OBIETTIVI:
- A) Rispondi a queste domande sul testo sulla vicenda giudiziaria:
(i) Secondo il padre della vittima, per chi doveva essere off limits la pista?
(ii) Quale pena di reclusione confermò nel 2017 la Corte d'Appello di Bolzano?
(iii) Quale risarcimento aveva fissato per la famiglia il tribunale di Bolzano?
- B) Ricopia senza modifiche la parte del testo sulla vicenda giudiziaria che si apre con le parole contenenti "Nel 2017 la" e si chiude con "di incidenti simili.".
- C) Prosegui il testo sulla vicenda giudiziaria dal punto in cui si interrompe.

TESTO DI ORIGINE:

Il padre della vittima è sempre stato presente durante tutto l'iter giudiziario, era profondamente convinto che la pista fosse pericolosa e doveva essere off limits per un ragazzo senza alcuna esperienza di slitta.
Nel 2017 la Corte d'Appello di Bolzano confermò la sentenza di primo grado, condannando quindi a un anno e tre mesi di reclusione, il maestro di sci Alessio Talamini, il direttore del centro sciistico di Sesto-Croda Mark Winkler e l'addetto alla sicurezza Rudolf Egarter.
Il tribunale di Bolzano, in precedenza, aveva fissato un risarcimento di 240.000 euro per la famiglia. Spesso Campiti si rivolgeva con lettere e mail alla stampa locale per riportare l'attenzione sul caso di suo figlio oppure per intervenire in occasione di incidenti simili.

RIGHE DI DATI:
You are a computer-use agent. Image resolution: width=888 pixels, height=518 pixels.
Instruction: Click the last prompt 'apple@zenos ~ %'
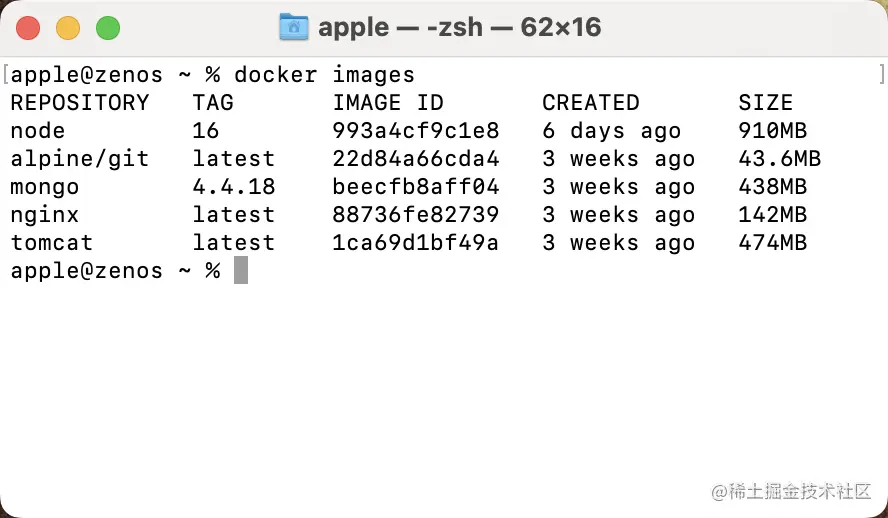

RISPOSTE PER COMPITO:
- A)
(i) Per un ragazzo senza alcuna esperienza di slitta.
(ii) Un anno e tre mesi di reclusione.
(iii) 240.000 euro.

- B)
Nel 2017 la Corte d'Appello di Bolzano confermò la sentenza di primo grado, condannando quindi a un anno e tre mesi di reclusione, il maestro di sci Alessio Talamini, il direttore del centro sciistico di Sesto-Croda Mark Winkler e l'addetto alla sicurezza Rudolf Egarter.
Il tribunale di Bolzano, in precedenza, aveva fissato un risarcimento di 240.000 euro per la famiglia. Spesso Campiti si rivolgeva con lettere e mail alla stampa locale per riportare l'attenzione sul caso di suo figlio oppure per intervenire in occasione di incidenti simili.

- C)
«Non vorrei cadere nel banale ma è così: mi alzo la mattina e c'è Romano; vado a letto la sera e c'è di nuovo lui», confessò Campiti al quotidiano Alto Adige.
«Può sembrare assurdo - proseguì - ma oggi mio figlio è più presente nella mia vita di prima. Penso a quello che avrebbe potuto fare, se - dopo quel tragico incidente - non fosse diventato un ricordo». Voleva dar vita ad una Fondazione intitolata al figlio Romano.